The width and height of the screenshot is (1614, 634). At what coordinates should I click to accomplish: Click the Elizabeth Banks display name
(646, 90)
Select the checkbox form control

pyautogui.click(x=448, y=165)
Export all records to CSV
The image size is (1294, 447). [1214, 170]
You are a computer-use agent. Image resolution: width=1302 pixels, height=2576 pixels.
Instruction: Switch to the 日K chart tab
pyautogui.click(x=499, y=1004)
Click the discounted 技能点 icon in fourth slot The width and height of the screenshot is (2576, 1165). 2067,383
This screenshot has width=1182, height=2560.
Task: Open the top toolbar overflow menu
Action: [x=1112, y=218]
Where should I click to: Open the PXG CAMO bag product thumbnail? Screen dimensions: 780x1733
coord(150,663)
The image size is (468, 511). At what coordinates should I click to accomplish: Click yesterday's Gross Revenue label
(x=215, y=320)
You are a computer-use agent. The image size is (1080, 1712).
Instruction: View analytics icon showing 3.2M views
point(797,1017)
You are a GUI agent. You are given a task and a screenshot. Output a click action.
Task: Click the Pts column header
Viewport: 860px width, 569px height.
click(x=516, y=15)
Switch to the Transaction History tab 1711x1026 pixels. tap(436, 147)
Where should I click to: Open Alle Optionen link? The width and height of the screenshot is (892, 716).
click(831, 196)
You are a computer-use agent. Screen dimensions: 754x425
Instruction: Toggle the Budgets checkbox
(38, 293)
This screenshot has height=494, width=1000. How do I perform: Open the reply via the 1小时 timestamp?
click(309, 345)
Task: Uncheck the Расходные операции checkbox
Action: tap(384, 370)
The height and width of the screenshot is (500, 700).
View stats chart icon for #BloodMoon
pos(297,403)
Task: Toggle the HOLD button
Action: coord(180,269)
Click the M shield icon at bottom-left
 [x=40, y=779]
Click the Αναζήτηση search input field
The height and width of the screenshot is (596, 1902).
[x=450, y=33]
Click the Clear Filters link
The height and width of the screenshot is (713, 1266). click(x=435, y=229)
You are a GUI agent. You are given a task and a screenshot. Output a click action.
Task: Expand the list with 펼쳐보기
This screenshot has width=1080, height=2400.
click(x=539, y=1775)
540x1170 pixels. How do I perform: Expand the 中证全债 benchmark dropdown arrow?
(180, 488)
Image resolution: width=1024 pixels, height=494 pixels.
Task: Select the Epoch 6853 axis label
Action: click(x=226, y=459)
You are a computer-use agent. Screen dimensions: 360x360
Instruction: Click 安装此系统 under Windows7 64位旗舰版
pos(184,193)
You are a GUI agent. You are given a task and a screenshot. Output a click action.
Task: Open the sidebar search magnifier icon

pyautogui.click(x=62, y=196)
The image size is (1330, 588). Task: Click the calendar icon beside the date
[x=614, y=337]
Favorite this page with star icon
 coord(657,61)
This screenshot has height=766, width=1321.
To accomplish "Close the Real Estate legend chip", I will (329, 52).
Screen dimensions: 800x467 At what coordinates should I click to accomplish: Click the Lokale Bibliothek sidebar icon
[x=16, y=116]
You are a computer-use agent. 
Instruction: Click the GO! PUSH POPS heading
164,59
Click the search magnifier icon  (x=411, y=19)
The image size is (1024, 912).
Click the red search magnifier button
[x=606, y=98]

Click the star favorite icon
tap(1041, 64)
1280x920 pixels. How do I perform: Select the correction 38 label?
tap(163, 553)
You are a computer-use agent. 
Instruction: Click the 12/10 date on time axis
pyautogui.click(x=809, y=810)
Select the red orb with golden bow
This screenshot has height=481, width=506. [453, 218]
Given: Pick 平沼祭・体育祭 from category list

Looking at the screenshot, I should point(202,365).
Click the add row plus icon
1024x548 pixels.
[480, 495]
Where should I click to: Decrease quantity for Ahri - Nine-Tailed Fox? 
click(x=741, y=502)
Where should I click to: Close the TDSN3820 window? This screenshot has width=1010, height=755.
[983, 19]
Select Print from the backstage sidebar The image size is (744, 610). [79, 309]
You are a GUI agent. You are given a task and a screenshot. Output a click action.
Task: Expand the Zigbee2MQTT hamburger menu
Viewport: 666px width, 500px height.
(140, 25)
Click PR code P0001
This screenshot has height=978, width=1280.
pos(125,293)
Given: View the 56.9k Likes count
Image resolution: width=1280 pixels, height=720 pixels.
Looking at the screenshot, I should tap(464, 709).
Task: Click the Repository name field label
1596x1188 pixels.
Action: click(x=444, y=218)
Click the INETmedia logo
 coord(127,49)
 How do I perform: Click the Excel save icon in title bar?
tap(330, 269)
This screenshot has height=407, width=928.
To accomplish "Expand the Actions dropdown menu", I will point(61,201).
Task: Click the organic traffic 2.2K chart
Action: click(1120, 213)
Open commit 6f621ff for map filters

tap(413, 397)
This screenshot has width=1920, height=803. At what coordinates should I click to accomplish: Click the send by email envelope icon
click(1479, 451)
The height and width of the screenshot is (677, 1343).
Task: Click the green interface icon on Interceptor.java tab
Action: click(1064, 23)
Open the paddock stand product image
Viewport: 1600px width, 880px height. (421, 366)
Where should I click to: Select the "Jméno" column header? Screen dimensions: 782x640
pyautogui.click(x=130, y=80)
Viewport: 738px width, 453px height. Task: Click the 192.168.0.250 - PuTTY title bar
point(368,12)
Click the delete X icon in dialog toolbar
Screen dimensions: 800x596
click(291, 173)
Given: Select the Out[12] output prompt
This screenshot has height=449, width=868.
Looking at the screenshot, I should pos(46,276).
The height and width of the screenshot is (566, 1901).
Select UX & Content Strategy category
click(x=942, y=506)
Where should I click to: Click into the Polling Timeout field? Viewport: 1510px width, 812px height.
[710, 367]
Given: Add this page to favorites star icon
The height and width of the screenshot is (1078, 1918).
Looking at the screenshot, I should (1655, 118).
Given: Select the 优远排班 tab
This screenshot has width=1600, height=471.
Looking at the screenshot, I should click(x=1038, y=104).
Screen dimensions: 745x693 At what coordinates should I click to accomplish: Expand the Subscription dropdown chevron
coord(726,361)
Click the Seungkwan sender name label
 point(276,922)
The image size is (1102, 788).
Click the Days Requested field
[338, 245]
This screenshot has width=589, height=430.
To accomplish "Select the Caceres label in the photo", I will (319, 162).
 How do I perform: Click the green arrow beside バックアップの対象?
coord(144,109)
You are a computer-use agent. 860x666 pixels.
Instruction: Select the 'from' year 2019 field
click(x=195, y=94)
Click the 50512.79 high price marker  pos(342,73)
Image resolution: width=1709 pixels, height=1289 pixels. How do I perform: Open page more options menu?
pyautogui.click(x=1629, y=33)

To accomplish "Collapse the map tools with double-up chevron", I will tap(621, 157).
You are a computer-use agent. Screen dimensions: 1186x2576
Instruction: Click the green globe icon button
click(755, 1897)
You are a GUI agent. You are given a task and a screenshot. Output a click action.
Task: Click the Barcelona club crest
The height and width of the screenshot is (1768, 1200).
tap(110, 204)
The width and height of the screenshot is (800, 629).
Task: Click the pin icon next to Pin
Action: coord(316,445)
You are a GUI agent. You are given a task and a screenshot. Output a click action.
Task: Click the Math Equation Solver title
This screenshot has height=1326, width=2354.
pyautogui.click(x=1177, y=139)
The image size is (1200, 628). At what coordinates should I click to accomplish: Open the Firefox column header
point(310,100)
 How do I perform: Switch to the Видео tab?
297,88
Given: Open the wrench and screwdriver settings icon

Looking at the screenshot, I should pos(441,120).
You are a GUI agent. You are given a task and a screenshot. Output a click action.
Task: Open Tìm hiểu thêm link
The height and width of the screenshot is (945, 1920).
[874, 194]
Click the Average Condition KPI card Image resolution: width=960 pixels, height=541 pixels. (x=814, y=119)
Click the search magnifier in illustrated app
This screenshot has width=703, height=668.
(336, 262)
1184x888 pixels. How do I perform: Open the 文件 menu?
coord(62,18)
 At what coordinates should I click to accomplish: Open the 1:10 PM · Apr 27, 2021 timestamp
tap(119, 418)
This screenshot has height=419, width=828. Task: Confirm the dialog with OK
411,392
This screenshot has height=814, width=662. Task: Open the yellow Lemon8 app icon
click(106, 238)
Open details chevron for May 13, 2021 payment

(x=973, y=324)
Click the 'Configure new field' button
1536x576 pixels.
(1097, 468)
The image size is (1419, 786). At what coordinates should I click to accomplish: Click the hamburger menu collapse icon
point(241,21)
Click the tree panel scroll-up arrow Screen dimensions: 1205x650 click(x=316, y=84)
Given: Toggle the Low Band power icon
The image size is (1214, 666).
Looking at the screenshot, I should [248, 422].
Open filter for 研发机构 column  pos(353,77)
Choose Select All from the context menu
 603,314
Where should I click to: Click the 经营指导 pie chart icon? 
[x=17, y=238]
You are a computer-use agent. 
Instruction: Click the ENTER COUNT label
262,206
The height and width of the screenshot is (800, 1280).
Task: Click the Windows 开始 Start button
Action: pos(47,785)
* * * * *
__WHAT IS NEEDED__: From the records above, copy only the lines starting with the line that holds "This screenshot has width=703, height=668." and going on through the line that holds "Given: Toggle the Low Band power icon", exactly as written.

__RESPONSE__:
This screenshot has width=703, height=668.
(336, 262)
1184x888 pixels. How do I perform: Open the 文件 menu?
coord(62,18)
 At what coordinates should I click to accomplish: Open the 1:10 PM · Apr 27, 2021 timestamp
tap(119, 418)
This screenshot has height=419, width=828. Task: Confirm the dialog with OK
411,392
This screenshot has height=814, width=662. Task: Open the yellow Lemon8 app icon
click(106, 238)
Open details chevron for May 13, 2021 payment

(x=973, y=324)
Click the 'Configure new field' button
1536x576 pixels.
(1097, 468)
The image size is (1419, 786). At what coordinates should I click to accomplish: Click the hamburger menu collapse icon
point(241,21)
Click the tree panel scroll-up arrow Screen dimensions: 1205x650 click(x=316, y=84)
Given: Toggle the Low Band power icon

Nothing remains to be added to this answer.